Mahmudul Hasan Joy (born 13 November 2000) is a Bangladeshi cricketer. He made his List A debut for Bangladesh Krira Shikkha Protishtan in the 2018–19 Dhaka Premier Division Cricket League on 8 March 2019.

Early life
Mahmudul Hasan Joy was born on 13 November 2000 in the West Larua village of Faridganj sub-district in the Chandpur district. He is the third of four children of Abdul Barek and Hasina Begum. Joy started his journey with cricket from Clemon Chandpur cricket academy. In 2014, he got admitted in Bangladesh Krira Shikkha Protishtan.

Youth and domestic career
In December 2019, he was named in Bangladesh's squad for the 2020 Under-19 Cricket World Cup. In the second Super League semi-final of the tournament, against New Zealand, he scored a century in Bangladesh's six-wicket win.
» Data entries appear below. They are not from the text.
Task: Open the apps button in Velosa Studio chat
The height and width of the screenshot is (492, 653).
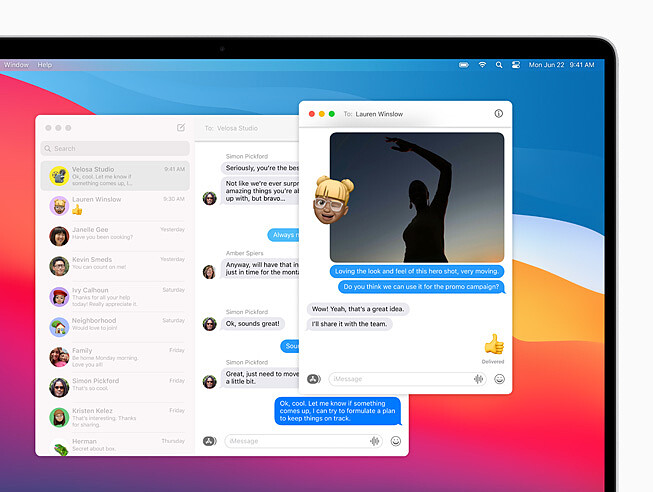Action: pos(209,441)
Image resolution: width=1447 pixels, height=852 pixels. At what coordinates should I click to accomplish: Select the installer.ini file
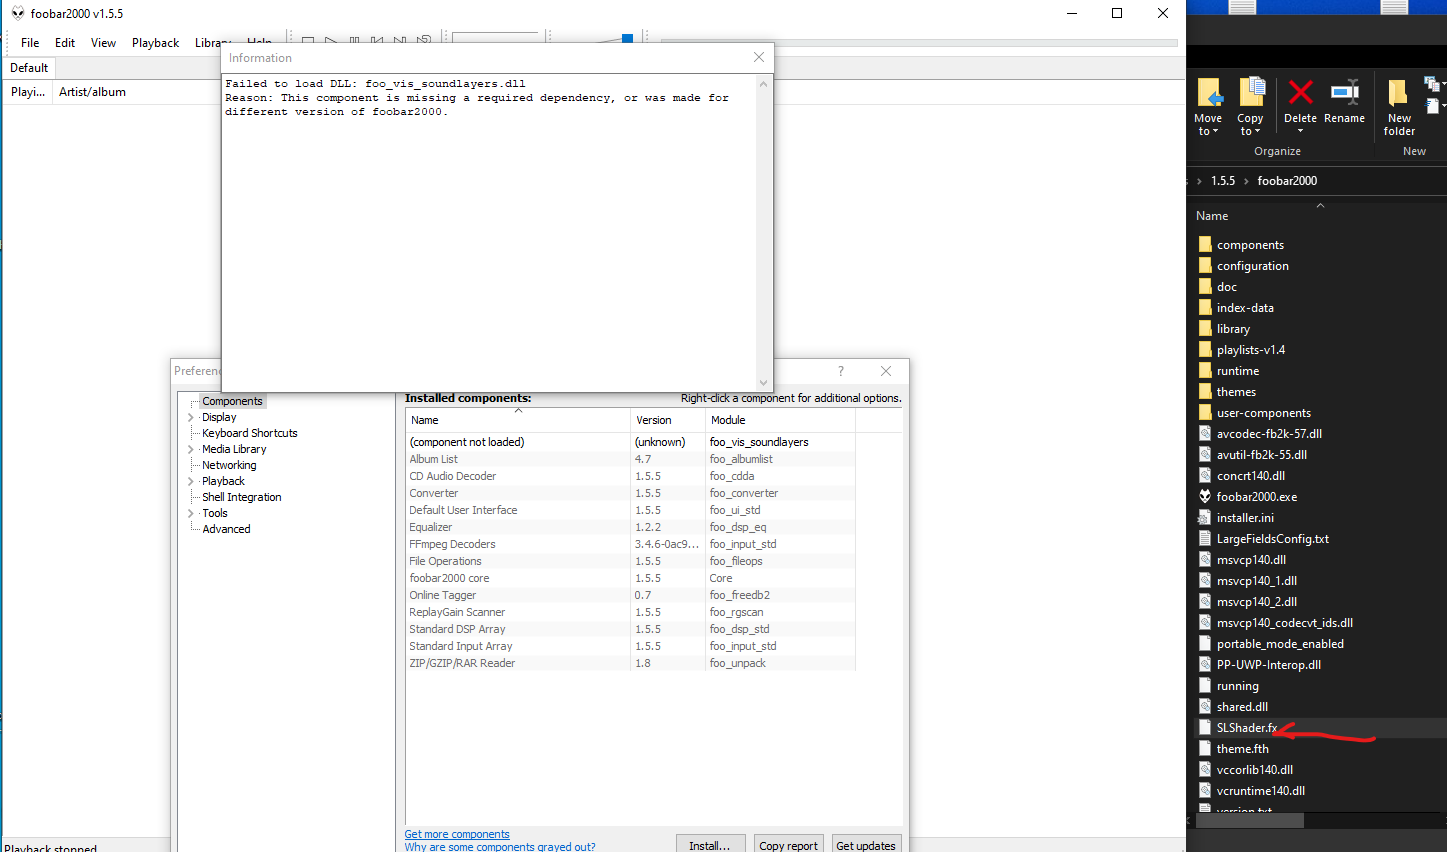1244,518
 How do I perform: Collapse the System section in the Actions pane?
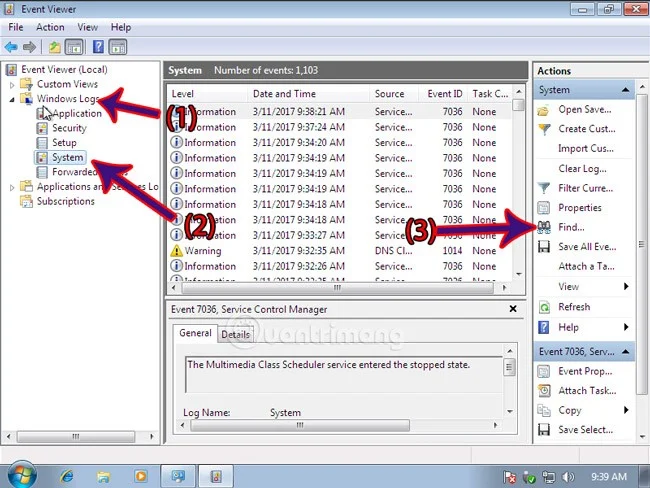tap(625, 90)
He made his Twenty20 debut on 6 December 2020, for Gazi Group Chattogram in the 2020–21 Bangabandhu T20 Cup. In February 2021, he was selected in the Bangladesh Emerging squad for their home series against the Ireland Wolves. He made his first-class debut on 26 February 2021, for the Bangladesh Emerging team against Ireland Wolves.

International career
In November 2021, he was named in Bangladesh's Test squad for their series against Pakistan. He made his Test debut on 4 December 2021, for Bangladesh against Pakistan. In January 2022, he scored his first Test fifty against New Zealand at Bay Oval on the first match of the  series. However, he missed reminder of the series due to a finger injury, which he picked on the fourth day of first Test match.

In February 2022, he was named in Bangladesh's One Day International (ODI) squad for their series against Afghanistan. In March 2022, he was named in Bangladesh's ODI squad for their series against South Africa.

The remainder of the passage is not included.